> _Work task_:
After locating the line that contains "The height and width of the screenshot is (582, 661)." in the records below, write out exactly that line and each line after it through the one that contains "451x500 pixels.", and nothing else.
(Beginning of Dataset entries)
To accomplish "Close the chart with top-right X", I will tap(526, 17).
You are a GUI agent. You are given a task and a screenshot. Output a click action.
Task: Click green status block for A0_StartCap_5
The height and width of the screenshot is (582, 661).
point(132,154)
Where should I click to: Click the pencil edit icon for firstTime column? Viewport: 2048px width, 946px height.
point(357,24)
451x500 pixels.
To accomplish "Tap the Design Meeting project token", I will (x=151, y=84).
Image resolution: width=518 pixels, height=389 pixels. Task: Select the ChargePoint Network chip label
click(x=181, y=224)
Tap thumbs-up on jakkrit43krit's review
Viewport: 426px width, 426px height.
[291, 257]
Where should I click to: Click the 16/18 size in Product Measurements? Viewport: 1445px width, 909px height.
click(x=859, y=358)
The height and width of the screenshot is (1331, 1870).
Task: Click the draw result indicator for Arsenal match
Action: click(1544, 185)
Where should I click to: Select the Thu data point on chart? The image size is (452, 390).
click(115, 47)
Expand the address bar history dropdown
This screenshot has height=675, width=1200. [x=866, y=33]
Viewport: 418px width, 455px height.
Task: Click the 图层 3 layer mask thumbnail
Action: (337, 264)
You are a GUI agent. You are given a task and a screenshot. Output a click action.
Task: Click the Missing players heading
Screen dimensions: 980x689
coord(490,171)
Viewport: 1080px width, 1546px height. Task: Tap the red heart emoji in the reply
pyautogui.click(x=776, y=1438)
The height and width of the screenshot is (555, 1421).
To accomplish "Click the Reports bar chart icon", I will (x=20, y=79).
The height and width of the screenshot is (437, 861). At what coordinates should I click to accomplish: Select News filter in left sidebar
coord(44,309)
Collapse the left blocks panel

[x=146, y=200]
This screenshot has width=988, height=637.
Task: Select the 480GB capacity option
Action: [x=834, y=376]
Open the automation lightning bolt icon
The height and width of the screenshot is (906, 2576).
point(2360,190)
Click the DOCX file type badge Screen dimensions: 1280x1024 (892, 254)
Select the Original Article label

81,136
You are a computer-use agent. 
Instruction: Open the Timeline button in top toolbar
(End of Dataset entries)
> _Task result_:
The height and width of the screenshot is (582, 661).
point(132,154)
Where should I click to: Click the pencil edit icon for firstTime column? Viewport: 2048px width, 946px height.
point(357,24)
451x500 pixels.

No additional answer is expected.